:: Instruction ::
Write out every one of the items below word for word, leaving out the pictures.

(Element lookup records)
## begin

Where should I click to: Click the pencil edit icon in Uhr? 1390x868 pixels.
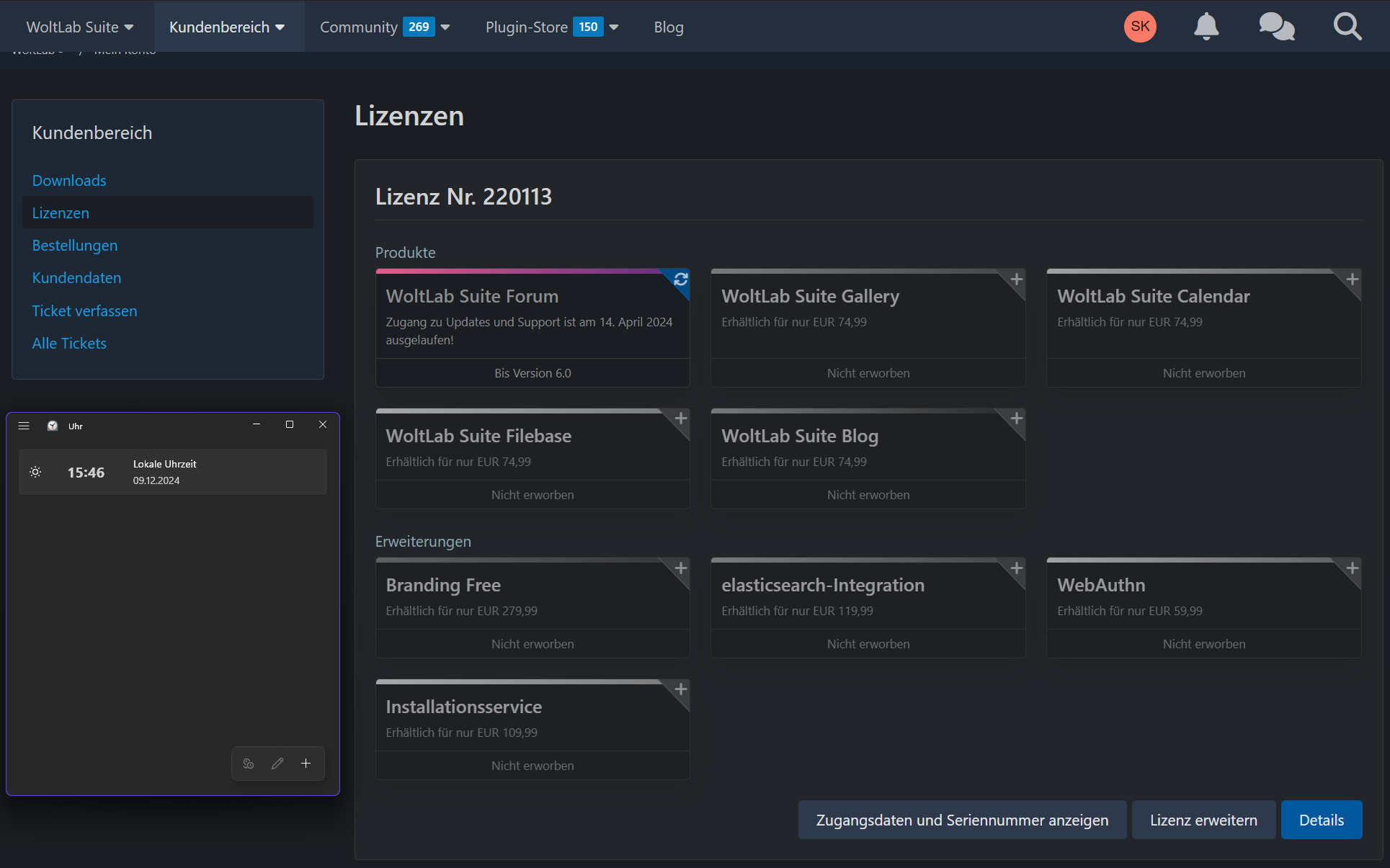point(277,764)
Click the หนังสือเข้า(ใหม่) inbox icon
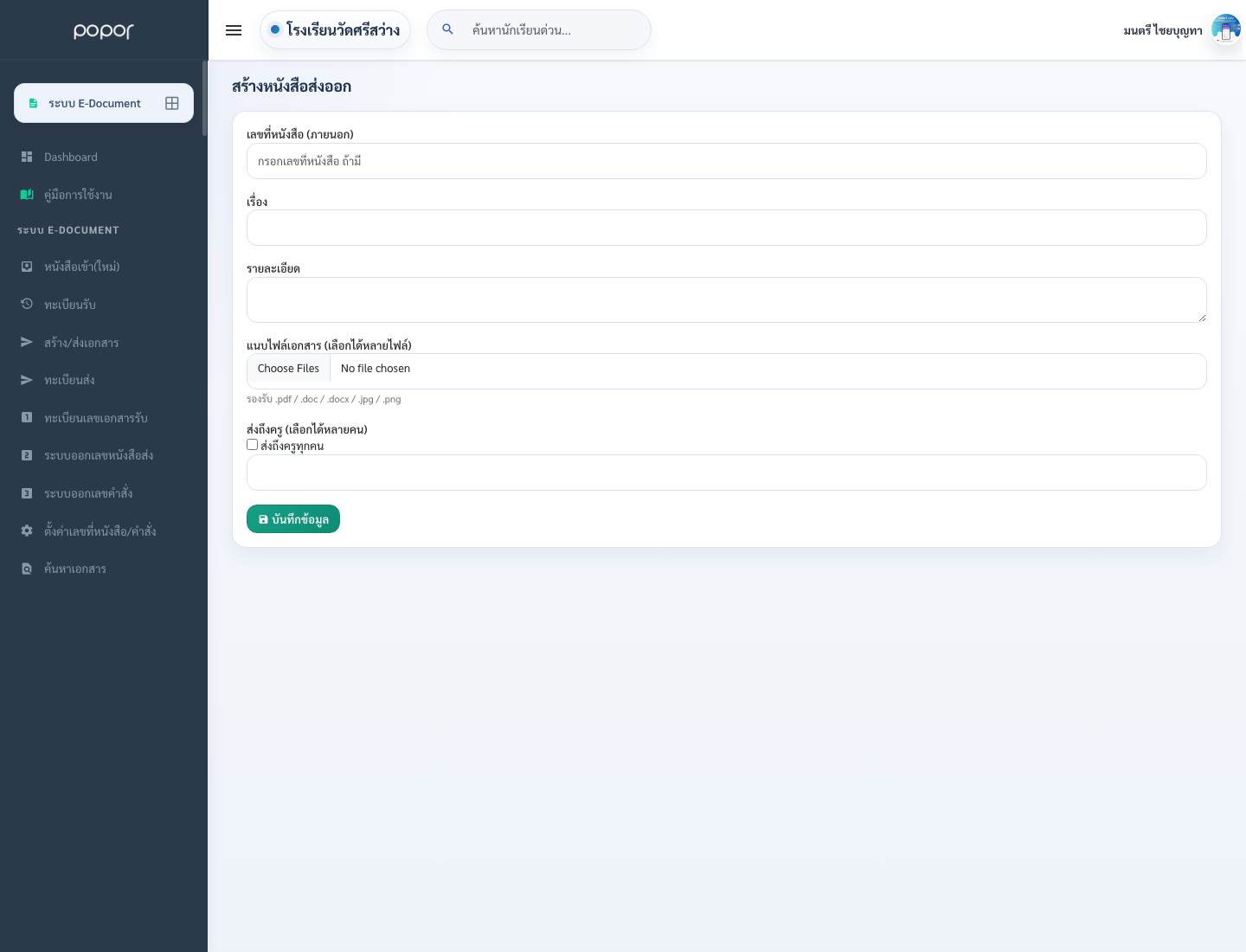Viewport: 1246px width, 952px height. click(27, 267)
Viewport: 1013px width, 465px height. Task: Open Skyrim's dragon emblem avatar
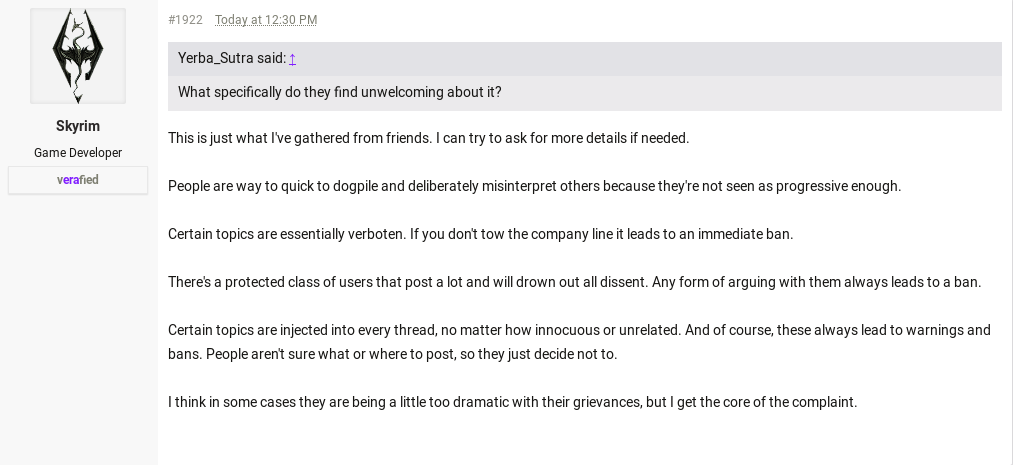coord(78,56)
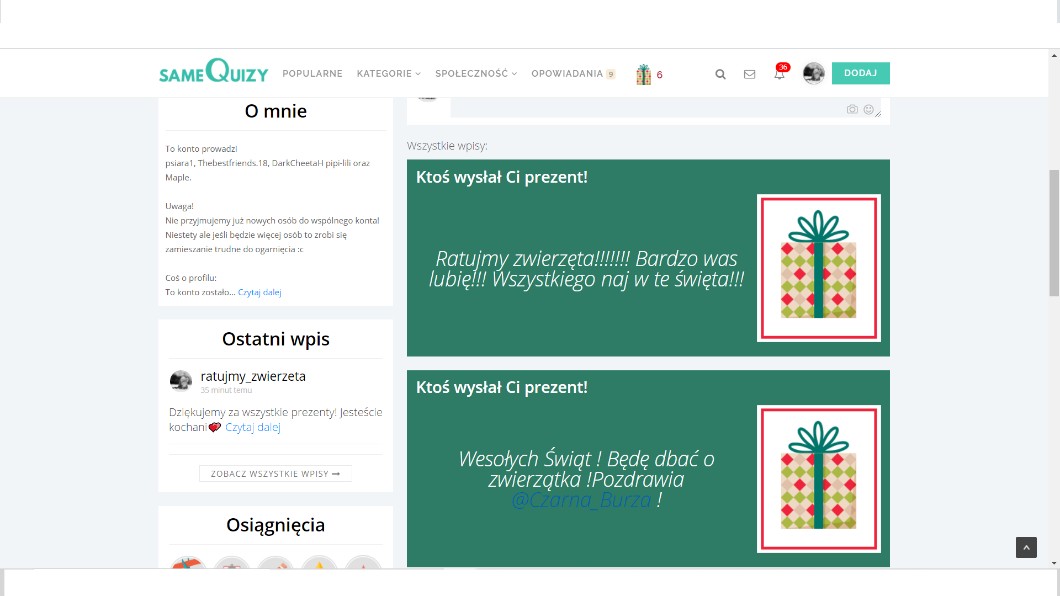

## end

:: Expected answer ::
Where should I click to: Click the pencil edit icon in Uhr? 1390x868 pixels.
point(277,764)
Click the หนังสือเข้า(ใหม่) inbox icon
Viewport: 1246px width, 952px height. click(27, 267)
Viewport: 1013px width, 465px height. Task: Open Skyrim's dragon emblem avatar
coord(78,56)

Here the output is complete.